▶ _What needs to be done_
Report all lines below with the word "agent".

▶ _Task input_
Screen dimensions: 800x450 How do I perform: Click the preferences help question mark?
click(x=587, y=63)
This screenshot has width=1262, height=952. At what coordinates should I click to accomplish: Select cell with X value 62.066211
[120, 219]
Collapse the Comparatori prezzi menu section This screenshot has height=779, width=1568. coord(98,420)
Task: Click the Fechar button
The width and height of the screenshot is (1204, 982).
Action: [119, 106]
==
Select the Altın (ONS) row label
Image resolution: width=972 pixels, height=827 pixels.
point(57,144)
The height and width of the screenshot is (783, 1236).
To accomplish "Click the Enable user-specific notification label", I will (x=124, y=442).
--
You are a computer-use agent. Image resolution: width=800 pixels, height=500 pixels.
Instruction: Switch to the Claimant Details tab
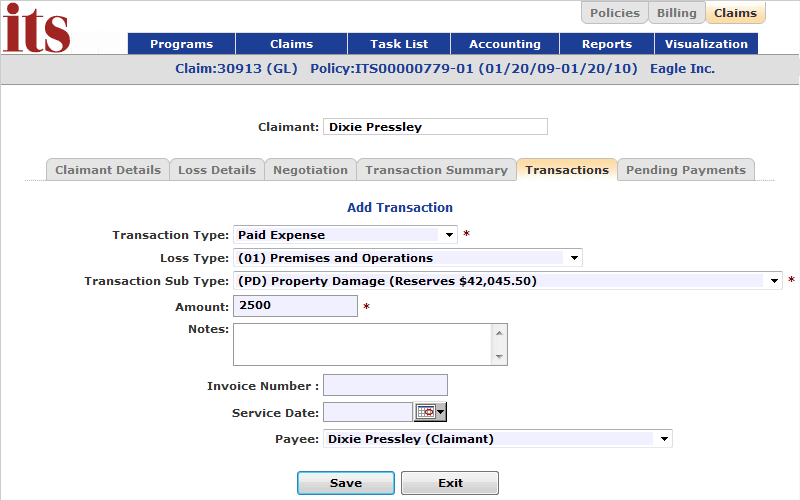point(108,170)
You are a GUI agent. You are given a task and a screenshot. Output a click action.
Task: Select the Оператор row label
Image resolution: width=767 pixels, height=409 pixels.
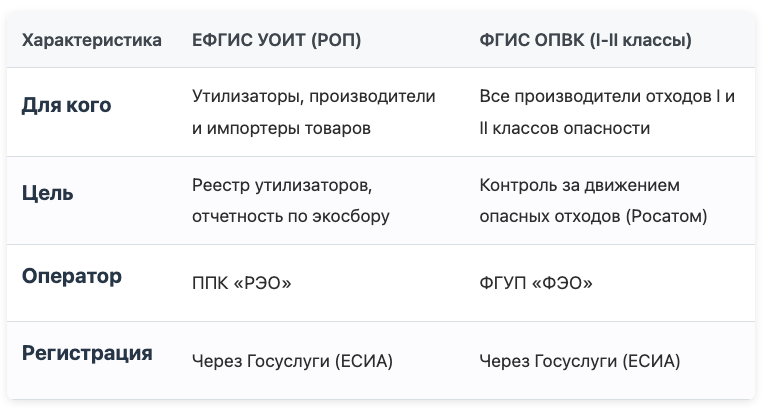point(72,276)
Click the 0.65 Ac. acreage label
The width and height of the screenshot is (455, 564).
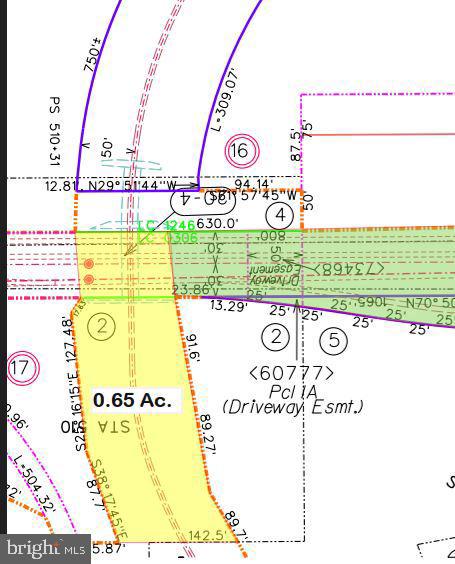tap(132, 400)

▶ _Exercise output_
You are a computer-use agent. Image resolution: width=800 pixels, height=500 pixels.
You are a GUI agent. You are given a task and a screenshot. Output a click action.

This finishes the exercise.